你也可以同时省略两个值来获取整个字符串的切片（Slice）。因此，以下是等价的：

#![allow(unused)]
fn main() {
let s = String::from("hello");

let len = s.len();

let slice = &s[0..len];
let slice = &s[..];
}

注意：字符串切片（String Slice）的范围（Range）索引必须位于有效的 UTF-8 字符边界上。如果你尝试在多字节字符的中间创建字符串切片，程序将退出并报错。
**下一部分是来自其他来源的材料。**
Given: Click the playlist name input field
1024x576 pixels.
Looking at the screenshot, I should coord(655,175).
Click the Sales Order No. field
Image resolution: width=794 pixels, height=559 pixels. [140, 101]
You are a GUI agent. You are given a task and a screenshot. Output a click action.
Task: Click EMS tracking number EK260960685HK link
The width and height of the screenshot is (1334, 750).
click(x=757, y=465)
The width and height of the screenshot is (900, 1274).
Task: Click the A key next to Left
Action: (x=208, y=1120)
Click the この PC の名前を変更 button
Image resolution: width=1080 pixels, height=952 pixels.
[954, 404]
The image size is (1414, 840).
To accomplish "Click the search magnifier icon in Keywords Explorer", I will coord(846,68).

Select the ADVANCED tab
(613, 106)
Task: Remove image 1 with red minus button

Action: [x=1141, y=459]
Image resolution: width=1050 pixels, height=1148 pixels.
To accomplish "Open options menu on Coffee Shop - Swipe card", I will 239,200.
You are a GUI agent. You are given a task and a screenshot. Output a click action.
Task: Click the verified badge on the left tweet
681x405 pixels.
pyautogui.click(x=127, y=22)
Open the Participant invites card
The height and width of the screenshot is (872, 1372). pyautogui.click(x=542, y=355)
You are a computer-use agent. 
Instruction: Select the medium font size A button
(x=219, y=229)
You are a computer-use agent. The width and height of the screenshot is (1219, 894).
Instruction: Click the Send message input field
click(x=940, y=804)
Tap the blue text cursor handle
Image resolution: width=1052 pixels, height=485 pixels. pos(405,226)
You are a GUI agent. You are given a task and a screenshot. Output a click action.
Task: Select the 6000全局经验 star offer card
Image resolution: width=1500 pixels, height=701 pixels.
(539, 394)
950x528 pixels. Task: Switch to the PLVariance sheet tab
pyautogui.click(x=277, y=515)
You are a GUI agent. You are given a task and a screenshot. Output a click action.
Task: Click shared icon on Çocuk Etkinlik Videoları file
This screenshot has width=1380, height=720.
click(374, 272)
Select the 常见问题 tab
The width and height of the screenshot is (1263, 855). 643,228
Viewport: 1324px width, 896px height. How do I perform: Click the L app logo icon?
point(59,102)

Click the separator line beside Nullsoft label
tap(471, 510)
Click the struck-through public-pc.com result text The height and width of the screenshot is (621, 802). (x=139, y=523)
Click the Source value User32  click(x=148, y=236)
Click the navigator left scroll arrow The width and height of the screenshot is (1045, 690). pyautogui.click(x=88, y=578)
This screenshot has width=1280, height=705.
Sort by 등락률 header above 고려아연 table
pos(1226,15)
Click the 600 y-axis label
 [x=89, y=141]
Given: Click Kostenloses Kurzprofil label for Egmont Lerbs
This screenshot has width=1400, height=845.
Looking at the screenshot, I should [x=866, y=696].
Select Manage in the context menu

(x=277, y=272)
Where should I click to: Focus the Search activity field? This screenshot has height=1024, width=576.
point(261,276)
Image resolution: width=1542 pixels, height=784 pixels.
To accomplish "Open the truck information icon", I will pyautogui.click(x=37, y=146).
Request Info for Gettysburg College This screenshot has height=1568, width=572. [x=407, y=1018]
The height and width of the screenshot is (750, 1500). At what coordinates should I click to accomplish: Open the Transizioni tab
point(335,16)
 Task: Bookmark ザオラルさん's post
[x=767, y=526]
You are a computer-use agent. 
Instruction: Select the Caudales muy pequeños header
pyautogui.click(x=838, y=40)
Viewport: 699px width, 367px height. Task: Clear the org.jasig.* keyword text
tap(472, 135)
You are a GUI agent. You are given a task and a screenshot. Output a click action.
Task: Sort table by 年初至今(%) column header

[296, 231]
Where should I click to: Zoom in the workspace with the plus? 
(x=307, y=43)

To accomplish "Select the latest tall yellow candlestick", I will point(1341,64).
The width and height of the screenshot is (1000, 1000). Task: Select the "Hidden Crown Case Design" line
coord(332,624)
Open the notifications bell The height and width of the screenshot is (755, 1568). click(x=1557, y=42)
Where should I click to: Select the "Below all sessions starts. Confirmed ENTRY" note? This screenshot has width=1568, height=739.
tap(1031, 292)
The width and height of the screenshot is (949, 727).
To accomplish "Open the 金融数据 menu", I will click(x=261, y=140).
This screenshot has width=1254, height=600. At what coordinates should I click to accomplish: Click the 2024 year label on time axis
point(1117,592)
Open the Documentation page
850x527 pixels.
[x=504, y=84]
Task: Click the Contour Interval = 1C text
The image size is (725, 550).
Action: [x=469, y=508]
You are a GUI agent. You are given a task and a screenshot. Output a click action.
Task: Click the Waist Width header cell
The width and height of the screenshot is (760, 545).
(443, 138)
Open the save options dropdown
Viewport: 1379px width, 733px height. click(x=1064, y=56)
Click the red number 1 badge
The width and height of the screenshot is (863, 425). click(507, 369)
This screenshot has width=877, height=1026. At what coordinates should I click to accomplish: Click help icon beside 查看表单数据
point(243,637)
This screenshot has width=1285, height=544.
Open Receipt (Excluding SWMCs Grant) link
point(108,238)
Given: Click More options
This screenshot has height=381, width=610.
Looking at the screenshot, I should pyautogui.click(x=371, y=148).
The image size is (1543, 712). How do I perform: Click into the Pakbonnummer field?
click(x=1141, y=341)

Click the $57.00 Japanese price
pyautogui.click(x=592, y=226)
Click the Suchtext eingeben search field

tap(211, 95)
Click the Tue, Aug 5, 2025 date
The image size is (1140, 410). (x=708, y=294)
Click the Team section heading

有了这些信息，我们来重写 first_word 以返回一个切片（Slice）。表示“字符串切片“的类型写作 &str：

Filename: src/main.rs

fn first_word(s: &String) -> &str {
    let bytes = s.as_bytes();

    for (i, &item) in bytes.iter().enumerate() {
        if item == b' ' {
            return &s[0..i];
        }
    }

    &s[..]
}

fn main() {}

我们使用与示例 4-7 相同的方式获取单词结尾的索引（Index）：寻找第一个出现的空格。当找到空格时，我们返回一个字符串切片（String Slice），以字符串的开头和空格的索引作为起始和结束索引。

现在当我们调用 first_word 时，我们返回一个与底层数据绑定的单一值。该值由指向切片（Slice）起始点的引用和切片中元素的数量组成。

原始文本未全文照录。